ASSIGNMENT. Of the entries below, return only those lines from the line with "The width and height of the screenshot is (1000, 480)." to the line with "Task: Select the active 1y range tab", exactly, both included.

DATA FOR PROCESSING.
----------
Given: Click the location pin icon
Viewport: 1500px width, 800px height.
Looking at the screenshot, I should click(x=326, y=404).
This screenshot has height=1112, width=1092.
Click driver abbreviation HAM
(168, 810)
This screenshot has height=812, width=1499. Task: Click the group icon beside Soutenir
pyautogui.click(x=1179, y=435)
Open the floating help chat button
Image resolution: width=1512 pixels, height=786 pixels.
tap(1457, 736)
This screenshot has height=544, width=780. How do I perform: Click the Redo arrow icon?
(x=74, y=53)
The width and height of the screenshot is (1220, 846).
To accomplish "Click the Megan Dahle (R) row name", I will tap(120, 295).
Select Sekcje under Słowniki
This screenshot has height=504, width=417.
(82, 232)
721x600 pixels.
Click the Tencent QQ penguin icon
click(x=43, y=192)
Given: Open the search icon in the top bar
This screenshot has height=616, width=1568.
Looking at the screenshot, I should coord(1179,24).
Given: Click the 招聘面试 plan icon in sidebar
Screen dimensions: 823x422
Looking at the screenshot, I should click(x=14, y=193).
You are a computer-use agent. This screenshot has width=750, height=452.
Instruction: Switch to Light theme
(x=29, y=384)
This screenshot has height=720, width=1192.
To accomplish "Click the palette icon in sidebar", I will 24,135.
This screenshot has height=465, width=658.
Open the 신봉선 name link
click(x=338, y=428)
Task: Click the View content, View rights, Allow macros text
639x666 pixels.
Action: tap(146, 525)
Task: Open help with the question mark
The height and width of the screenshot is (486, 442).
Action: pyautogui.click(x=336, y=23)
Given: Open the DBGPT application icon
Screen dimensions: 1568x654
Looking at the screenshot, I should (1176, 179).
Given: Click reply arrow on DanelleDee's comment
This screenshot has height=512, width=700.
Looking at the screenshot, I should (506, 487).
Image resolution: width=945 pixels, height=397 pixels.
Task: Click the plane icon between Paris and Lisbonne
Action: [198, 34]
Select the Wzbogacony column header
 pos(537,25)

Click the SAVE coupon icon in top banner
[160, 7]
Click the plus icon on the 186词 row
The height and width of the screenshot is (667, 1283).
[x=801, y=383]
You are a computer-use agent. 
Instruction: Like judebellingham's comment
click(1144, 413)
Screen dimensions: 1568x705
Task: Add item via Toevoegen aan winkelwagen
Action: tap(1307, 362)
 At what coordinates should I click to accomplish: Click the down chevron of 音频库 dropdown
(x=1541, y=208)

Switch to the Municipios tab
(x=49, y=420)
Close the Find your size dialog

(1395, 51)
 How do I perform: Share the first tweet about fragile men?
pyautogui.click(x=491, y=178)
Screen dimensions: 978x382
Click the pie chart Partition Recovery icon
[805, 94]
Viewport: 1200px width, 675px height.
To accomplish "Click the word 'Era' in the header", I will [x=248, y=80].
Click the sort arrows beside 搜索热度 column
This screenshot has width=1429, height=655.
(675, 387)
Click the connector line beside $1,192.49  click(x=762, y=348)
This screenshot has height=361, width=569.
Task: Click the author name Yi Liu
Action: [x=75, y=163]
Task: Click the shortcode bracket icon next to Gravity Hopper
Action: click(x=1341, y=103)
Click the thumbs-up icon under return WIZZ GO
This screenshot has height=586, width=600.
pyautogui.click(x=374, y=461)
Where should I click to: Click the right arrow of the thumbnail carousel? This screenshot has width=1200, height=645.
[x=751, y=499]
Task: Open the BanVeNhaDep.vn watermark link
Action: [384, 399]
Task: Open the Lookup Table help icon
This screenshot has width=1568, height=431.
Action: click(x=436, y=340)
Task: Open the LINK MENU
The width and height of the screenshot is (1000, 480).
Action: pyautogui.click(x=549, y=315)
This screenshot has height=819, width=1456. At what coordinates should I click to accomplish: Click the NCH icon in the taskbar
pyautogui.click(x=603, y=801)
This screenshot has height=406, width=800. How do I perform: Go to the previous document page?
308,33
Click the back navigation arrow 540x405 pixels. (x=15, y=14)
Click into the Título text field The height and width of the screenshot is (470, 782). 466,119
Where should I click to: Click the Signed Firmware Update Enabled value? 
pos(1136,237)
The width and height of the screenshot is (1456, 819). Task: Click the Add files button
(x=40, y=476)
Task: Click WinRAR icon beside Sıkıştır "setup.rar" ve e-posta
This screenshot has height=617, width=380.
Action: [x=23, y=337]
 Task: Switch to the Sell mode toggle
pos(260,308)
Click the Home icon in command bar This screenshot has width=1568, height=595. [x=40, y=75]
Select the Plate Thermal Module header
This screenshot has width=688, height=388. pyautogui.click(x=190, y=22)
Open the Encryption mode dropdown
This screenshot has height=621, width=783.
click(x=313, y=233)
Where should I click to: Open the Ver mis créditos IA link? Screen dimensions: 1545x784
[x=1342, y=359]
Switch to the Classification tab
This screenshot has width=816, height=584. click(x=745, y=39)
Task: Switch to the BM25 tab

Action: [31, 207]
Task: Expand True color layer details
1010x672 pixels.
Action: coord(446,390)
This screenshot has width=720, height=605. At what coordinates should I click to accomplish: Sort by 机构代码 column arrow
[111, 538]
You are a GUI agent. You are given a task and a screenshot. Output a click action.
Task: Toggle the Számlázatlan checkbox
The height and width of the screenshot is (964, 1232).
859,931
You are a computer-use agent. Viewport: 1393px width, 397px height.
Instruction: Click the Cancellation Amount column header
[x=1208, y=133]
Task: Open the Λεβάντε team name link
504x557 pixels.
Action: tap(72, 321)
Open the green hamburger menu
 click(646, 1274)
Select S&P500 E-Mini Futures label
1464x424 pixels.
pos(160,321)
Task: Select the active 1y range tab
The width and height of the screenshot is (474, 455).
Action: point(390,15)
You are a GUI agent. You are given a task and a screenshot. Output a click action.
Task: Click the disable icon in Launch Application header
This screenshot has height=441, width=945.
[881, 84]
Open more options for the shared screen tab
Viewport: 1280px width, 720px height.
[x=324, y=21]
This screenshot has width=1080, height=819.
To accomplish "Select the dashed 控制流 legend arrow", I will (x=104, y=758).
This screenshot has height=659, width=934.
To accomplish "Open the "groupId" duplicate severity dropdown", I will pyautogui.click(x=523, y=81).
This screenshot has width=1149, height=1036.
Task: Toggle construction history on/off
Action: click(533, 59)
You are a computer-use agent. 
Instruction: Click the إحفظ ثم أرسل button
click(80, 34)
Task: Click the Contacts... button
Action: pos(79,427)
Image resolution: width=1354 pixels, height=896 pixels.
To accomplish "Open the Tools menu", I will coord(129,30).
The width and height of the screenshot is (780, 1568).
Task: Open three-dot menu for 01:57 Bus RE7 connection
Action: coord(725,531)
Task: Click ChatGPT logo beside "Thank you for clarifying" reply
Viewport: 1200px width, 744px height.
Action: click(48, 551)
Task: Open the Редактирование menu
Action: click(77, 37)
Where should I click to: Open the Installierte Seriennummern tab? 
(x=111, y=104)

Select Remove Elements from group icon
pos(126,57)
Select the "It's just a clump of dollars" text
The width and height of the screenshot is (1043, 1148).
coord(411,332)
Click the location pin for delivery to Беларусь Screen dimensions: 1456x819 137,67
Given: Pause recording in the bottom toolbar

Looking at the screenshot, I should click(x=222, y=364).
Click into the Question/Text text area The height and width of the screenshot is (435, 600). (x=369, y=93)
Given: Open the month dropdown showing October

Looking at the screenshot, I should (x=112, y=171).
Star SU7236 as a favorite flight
----------
TASK ANSWER.
The width and height of the screenshot is (1000, 480).
Action: pyautogui.click(x=549, y=315)
This screenshot has height=819, width=1456. At what coordinates should I click to accomplish: Click the NCH icon in the taskbar
pyautogui.click(x=603, y=801)
This screenshot has height=406, width=800. How do I perform: Go to the previous document page?
308,33
Click the back navigation arrow 540x405 pixels. (x=15, y=14)
Click into the Título text field The height and width of the screenshot is (470, 782). 466,119
Where should I click to: Click the Signed Firmware Update Enabled value? 
pos(1136,237)
The width and height of the screenshot is (1456, 819). Task: Click the Add files button
(x=40, y=476)
Task: Click WinRAR icon beside Sıkıştır "setup.rar" ve e-posta
This screenshot has height=617, width=380.
Action: [x=23, y=337]
 Task: Switch to the Sell mode toggle
pos(260,308)
Click the Home icon in command bar This screenshot has width=1568, height=595. [x=40, y=75]
Select the Plate Thermal Module header
This screenshot has width=688, height=388. pyautogui.click(x=190, y=22)
Open the Encryption mode dropdown
This screenshot has height=621, width=783.
click(x=313, y=233)
Where should I click to: Open the Ver mis créditos IA link? Screen dimensions: 1545x784
[x=1342, y=359]
Switch to the Classification tab
This screenshot has width=816, height=584. click(x=745, y=39)
Task: Switch to the BM25 tab

Action: [31, 207]
Task: Expand True color layer details
1010x672 pixels.
Action: coord(446,390)
This screenshot has width=720, height=605. At what coordinates should I click to accomplish: Sort by 机构代码 column arrow
[111, 538]
You are a GUI agent. You are given a task and a screenshot. Output a click action.
Task: Toggle the Számlázatlan checkbox
The height and width of the screenshot is (964, 1232).
859,931
You are a computer-use agent. Viewport: 1393px width, 397px height.
Instruction: Click the Cancellation Amount column header
[x=1208, y=133]
Task: Open the Λεβάντε team name link
504x557 pixels.
Action: tap(72, 321)
Open the green hamburger menu
 click(646, 1274)
Select S&P500 E-Mini Futures label
1464x424 pixels.
pos(160,321)
Task: Select the active 1y range tab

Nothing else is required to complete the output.